[Opening PROVIDED MATERIAL section]
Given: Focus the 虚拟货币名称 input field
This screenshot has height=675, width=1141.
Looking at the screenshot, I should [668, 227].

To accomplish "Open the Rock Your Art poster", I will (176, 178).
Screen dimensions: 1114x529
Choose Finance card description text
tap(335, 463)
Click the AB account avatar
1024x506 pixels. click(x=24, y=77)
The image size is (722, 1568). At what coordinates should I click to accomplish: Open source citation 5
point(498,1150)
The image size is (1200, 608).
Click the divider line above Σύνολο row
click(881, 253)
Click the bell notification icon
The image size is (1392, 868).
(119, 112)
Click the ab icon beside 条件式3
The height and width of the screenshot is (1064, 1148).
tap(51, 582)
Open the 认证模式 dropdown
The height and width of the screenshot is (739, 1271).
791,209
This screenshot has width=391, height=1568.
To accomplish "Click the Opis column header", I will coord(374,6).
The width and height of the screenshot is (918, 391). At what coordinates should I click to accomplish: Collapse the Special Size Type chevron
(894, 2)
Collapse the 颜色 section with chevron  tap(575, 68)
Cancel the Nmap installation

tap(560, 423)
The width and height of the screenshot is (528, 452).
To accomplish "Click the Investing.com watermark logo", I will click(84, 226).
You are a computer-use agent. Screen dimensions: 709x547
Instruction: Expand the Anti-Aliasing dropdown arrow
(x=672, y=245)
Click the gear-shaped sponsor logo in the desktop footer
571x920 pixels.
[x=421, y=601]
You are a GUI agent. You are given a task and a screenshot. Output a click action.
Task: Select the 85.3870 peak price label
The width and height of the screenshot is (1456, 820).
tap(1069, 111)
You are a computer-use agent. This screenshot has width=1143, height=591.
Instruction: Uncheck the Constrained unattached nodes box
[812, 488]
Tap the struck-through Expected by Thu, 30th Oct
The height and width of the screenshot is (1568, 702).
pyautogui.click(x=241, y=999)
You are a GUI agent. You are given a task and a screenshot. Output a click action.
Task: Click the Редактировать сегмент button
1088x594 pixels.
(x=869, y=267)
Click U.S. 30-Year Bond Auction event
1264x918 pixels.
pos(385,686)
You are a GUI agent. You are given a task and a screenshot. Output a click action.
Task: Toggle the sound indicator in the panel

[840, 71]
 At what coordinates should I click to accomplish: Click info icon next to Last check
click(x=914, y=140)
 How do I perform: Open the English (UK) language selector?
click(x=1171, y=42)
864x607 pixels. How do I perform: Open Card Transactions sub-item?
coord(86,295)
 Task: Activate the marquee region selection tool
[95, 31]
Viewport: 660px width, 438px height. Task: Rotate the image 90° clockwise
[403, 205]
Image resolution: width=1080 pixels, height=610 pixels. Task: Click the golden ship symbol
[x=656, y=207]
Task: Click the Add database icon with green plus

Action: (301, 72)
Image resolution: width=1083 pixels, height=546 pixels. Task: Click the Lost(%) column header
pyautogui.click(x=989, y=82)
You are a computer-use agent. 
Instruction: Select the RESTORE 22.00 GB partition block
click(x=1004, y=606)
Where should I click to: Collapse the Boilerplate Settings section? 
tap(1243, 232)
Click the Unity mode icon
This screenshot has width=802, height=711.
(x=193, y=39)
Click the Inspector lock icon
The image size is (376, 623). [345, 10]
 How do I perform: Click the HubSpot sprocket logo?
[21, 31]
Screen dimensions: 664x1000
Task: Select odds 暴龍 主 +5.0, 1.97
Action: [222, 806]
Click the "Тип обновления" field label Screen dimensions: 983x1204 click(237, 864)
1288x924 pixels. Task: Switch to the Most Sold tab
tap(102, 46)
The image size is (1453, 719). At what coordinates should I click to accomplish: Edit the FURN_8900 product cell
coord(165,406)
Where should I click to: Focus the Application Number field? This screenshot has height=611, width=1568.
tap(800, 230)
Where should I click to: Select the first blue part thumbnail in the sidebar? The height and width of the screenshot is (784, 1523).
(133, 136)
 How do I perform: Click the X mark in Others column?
[Closing PROVIDED MATERIAL section]
## WHAT TO PRODUCE
Write out all the data again, exactly as it appears.

## RESPONSE TO THIS EXERCISE
Given: Focus the 虚拟货币名称 input field
This screenshot has height=675, width=1141.
Looking at the screenshot, I should [668, 227].

To accomplish "Open the Rock Your Art poster", I will (176, 178).
Screen dimensions: 1114x529
Choose Finance card description text
tap(335, 463)
Click the AB account avatar
1024x506 pixels. click(x=24, y=77)
The image size is (722, 1568). At what coordinates should I click to accomplish: Open source citation 5
point(498,1150)
The image size is (1200, 608).
Click the divider line above Σύνολο row
click(881, 253)
Click the bell notification icon
The image size is (1392, 868).
(119, 112)
Click the ab icon beside 条件式3
The height and width of the screenshot is (1064, 1148).
tap(51, 582)
Open the 认证模式 dropdown
The height and width of the screenshot is (739, 1271).
791,209
This screenshot has width=391, height=1568.
To accomplish "Click the Opis column header", I will coord(374,6).
The width and height of the screenshot is (918, 391). At what coordinates should I click to accomplish: Collapse the Special Size Type chevron
(894, 2)
Collapse the 颜色 section with chevron  tap(575, 68)
Cancel the Nmap installation

tap(560, 423)
The width and height of the screenshot is (528, 452).
To accomplish "Click the Investing.com watermark logo", I will click(84, 226).
You are a computer-use agent. Screen dimensions: 709x547
Instruction: Expand the Anti-Aliasing dropdown arrow
(x=672, y=245)
Click the gear-shaped sponsor logo in the desktop footer
571x920 pixels.
[x=421, y=601]
You are a GUI agent. You are given a task and a screenshot. Output a click action.
Task: Select the 85.3870 peak price label
The width and height of the screenshot is (1456, 820).
tap(1069, 111)
You are a computer-use agent. This screenshot has width=1143, height=591.
Instruction: Uncheck the Constrained unattached nodes box
[812, 488]
Tap the struck-through Expected by Thu, 30th Oct
The height and width of the screenshot is (1568, 702).
pyautogui.click(x=241, y=999)
You are a GUI agent. You are given a task and a screenshot. Output a click action.
Task: Click the Редактировать сегмент button
1088x594 pixels.
(x=869, y=267)
Click U.S. 30-Year Bond Auction event
1264x918 pixels.
pos(385,686)
You are a GUI agent. You are given a task and a screenshot. Output a click action.
Task: Toggle the sound indicator in the panel

[840, 71]
 At what coordinates should I click to accomplish: Click info icon next to Last check
click(x=914, y=140)
 How do I perform: Open the English (UK) language selector?
click(x=1171, y=42)
864x607 pixels. How do I perform: Open Card Transactions sub-item?
coord(86,295)
 Task: Activate the marquee region selection tool
[95, 31]
Viewport: 660px width, 438px height. Task: Rotate the image 90° clockwise
[403, 205]
Image resolution: width=1080 pixels, height=610 pixels. Task: Click the golden ship symbol
[x=656, y=207]
Task: Click the Add database icon with green plus

Action: (301, 72)
Image resolution: width=1083 pixels, height=546 pixels. Task: Click the Lost(%) column header
pyautogui.click(x=989, y=82)
You are a computer-use agent. 
Instruction: Select the RESTORE 22.00 GB partition block
click(x=1004, y=606)
Where should I click to: Collapse the Boilerplate Settings section? 
tap(1243, 232)
Click the Unity mode icon
This screenshot has width=802, height=711.
(x=193, y=39)
Click the Inspector lock icon
The image size is (376, 623). [345, 10]
 How do I perform: Click the HubSpot sprocket logo?
[21, 31]
Screen dimensions: 664x1000
Task: Select odds 暴龍 主 +5.0, 1.97
Action: [222, 806]
Click the "Тип обновления" field label Screen dimensions: 983x1204 click(237, 864)
1288x924 pixels. Task: Switch to the Most Sold tab
tap(102, 46)
The image size is (1453, 719). At what coordinates should I click to accomplish: Edit the FURN_8900 product cell
coord(165,406)
Where should I click to: Focus the Application Number field? This screenshot has height=611, width=1568.
tap(800, 230)
Where should I click to: Select the first blue part thumbnail in the sidebar? The height and width of the screenshot is (784, 1523).
(133, 136)
 How do I perform: Click the X mark in Others column?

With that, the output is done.